BEIJING: Existing US tariffs will have to be removed if there is to be a trade deal between Beijing and Washington, China's Commerce Ministry said yesterday.

The leaders of the two countries agreed last weekend to relaunch trade talks that had stalled in May.

Trade teams from both countries are in contact, Chinese Commerce Ministry spokesman Gao Feng told a media briefing.

To get talks restarted, US President Donald Trump had agreed not to put tariffs on about US$300 billion (S$407 billion) in additional Chinese imports and ease curbs on Chinese tech giant Huawei.

The US now has tariffs of 25 per cent on US$250 billion of Chinese goods.

China welcomes the US decision not to slap new tariffs, Mr Gao said, when asked how long the trade truce can last.

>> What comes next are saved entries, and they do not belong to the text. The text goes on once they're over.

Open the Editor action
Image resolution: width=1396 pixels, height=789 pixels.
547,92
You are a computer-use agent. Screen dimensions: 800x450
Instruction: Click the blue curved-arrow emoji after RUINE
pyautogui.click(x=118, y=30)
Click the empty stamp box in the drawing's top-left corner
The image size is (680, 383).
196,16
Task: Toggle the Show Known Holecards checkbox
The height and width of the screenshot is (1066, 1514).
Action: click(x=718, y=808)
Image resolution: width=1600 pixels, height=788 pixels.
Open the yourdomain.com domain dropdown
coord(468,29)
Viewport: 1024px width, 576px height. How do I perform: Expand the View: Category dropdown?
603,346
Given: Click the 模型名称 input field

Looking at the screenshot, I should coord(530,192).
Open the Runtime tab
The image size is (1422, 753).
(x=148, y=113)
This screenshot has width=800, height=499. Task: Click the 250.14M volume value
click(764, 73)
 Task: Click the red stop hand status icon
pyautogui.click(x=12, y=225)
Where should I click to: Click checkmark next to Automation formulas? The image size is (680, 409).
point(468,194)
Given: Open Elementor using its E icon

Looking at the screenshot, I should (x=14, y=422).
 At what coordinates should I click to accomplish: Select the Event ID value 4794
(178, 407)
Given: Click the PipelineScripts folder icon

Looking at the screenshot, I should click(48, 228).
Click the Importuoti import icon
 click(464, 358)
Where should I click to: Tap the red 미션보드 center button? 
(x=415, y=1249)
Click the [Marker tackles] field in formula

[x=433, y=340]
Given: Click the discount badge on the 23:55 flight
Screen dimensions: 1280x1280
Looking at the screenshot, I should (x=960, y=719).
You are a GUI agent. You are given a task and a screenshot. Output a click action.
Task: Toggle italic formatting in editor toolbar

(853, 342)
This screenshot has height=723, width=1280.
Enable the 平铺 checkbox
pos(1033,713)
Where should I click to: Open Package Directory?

The US trade deficit jumped in May and trade tensions between the two countries helped drive activity in the services sector to a two-year low last month. The economy's dimming outlook was underscored by other data on Wednesday showing private employers adding far fewer than expected jobs to their payrolls last month.

New orders for manufactured goods dropped in May for a second straight month.

The reports followed recent weak housing and business investment data, as well as moderate consumer spending. Business and consumer confidence have dipped. The slowdown in activity as last year's stimulus from tax cuts and more government spending fades could prompt the US Federal Reserve to cut rates this month.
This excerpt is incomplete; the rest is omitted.